Casos são reiteradamente discutidos na imprensa, ainda que sob o filtro do
poder da indústria, mas as migalhas que chegam a nós surgem como pérolas de
advertência. Talvez por isso um eco de memória me traga aquele americano que
dizia ser melhor descascar que desembalar. O fato é que Shiva é de uma lucidez
escassa nos dias de hoje, por isso, rara.
A
estupidez é profunda; todo o esforço para extirpar do solo a planta, quando
muito, resulta em um punhado de folhas que preenche as mãos, é superficial. O orvalho
da manhã, a regar o solo, refresca as raízes e evidencia o absurdo da vida à
medida que os novos brotos surgem verdejantes.
A
semana foi fértil: na Indonésia, aldeões mataram perto de 300 crocodilos para
vingar a morte de um morador, que acreditavam ter sido morto por um dos
répteis. Vale lembrar que no país os crocodilos fazem parte das espécies
protegidas por lei. O grau de estupidez que regeu os aldeões - espécie sapiens, acredita-se - fica a critério do leitor decidir.
Em
ponto pequeno, Hierophant, página das
redes sociais, contribuiu com sua dose de estupidez. A remissão do nome a uma
pessoa que interpreta mistérios esotéricos, vá lá, justifica-se, haja vista a página
ter publicado artigo no qual relaciona a hora em que se acorda durante a noite com
a situação do estado físico e emocional da pessoa. E afirma: trata-se de
medicina chinesa. Acreditei. Afinal, a China é tão distante e só mesmo com um
botão é que podemos matar um mandarim e herdar toda a sua fortuna sem que tenhamos
qualquer implicação jurídica. Não acreditas, leitor? Balzac, Rousseau, Monier,
Chateaubriand, Machado e outros estão aí e não me deixam mentir.
Mas,
convenhamos: a estupidez maior veio com a vitória da França sobre a Croácia.
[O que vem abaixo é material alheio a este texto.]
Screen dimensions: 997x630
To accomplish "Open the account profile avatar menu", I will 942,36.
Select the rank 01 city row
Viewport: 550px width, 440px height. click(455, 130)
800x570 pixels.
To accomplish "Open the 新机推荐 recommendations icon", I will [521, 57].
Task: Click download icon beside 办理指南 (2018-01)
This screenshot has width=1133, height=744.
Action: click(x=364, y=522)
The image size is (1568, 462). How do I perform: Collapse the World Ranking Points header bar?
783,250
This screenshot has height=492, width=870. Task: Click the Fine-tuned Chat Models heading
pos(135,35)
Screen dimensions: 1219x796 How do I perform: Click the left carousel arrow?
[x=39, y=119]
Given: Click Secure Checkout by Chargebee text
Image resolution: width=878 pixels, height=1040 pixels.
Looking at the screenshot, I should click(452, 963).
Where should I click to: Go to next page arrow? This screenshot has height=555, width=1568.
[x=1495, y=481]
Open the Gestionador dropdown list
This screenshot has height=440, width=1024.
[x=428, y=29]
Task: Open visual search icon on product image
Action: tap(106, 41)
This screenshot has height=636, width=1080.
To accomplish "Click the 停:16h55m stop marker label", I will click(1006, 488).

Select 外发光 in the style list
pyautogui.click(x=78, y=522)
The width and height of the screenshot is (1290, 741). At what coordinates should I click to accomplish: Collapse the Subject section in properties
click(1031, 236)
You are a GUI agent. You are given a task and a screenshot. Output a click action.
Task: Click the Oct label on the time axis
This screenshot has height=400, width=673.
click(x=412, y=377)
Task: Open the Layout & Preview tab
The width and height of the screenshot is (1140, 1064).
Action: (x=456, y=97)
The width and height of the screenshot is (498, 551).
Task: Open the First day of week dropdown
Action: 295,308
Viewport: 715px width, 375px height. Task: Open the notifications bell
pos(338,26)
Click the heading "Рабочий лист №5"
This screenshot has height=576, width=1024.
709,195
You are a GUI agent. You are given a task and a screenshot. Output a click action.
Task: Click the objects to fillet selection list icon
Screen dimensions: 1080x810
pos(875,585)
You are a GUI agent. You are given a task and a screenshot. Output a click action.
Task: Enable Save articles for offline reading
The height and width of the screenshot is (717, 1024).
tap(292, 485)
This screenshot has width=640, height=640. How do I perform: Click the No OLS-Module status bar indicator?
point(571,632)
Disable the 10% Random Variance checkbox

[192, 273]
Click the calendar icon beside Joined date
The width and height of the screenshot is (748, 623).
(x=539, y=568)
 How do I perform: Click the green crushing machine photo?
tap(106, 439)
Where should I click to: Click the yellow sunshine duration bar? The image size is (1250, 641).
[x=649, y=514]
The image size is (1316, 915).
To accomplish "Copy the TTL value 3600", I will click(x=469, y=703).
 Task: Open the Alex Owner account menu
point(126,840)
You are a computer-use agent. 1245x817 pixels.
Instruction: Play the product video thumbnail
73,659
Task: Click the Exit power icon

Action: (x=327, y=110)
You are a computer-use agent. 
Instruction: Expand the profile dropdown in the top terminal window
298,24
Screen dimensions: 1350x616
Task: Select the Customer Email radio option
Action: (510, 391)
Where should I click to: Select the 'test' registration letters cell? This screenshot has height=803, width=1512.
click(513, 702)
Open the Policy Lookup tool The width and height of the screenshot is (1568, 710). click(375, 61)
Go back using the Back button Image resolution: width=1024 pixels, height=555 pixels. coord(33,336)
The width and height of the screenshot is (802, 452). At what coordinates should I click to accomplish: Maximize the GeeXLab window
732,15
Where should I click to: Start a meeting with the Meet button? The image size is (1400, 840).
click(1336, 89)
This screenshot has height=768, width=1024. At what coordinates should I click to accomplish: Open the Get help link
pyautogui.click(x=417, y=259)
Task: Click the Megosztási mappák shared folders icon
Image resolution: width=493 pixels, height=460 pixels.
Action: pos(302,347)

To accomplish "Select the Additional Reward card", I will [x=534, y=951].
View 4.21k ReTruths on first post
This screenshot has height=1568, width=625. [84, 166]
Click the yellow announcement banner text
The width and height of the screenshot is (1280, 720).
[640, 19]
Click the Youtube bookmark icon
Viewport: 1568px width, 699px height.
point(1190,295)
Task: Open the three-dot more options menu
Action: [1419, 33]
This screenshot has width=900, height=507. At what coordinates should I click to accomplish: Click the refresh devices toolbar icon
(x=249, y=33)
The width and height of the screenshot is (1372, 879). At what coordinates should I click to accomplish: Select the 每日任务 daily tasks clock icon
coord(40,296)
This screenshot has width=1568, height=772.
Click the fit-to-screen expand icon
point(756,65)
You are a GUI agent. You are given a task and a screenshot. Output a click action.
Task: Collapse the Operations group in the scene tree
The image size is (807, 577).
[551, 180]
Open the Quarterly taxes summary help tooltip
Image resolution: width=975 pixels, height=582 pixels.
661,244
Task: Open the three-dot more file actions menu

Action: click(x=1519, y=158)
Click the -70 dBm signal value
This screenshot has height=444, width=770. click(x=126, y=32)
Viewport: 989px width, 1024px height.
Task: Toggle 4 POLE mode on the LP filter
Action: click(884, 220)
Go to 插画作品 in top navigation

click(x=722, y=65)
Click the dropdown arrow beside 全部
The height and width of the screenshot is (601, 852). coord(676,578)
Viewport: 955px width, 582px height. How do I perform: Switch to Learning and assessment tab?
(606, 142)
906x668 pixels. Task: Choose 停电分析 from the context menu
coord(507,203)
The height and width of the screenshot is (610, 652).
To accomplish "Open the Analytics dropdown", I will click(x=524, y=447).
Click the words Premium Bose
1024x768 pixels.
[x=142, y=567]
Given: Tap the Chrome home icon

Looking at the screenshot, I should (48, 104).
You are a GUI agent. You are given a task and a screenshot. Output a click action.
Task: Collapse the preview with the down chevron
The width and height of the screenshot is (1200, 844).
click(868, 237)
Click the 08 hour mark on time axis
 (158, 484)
Como todos os jogadores integrantes da seleção francesa são negros, exceto o
goleiro - o que não deixa de ser sintomático -, o ulular dos que perderam foi
tonitruante. Por todo o planeta, afirmou-se o óbvio ululante, inferindo certo
racismo, dado o franco grau de seletividade. Explico-me: tratando-se de um
imigrante africano pobre, o origem bleue
normalmente lhe é renegada, porém os francos, ao vê-lo tornar-se vitorioso,
outorgam-lhe o status de um français de souche (francês da gema).
Os
franceses, é claro, multiculturalistas, afirmam ser os comentários racistas;
para isso lançam mão de todo o arsenal teórico que entope mentes e bibliotecas
e dizem se orgulhar de sua nação multicultural, ignorando o paradoxo que, por
tradição, não explica o porquê de embora seu tataravô, bisavô, avô e pai terem nascido
ao lado da cabana de Astérix, você ainda ser sempre un français d’origine brésilienne – isto, é claro, se seu tataravô
um dia abandonou o calor das tropicais florestas tupiniquins para sentir os
ares gelados da Bretanha. E voilà, de
estupidez entupimo-nos todos, nos trópicos e nos meridianos - e quotidianamente.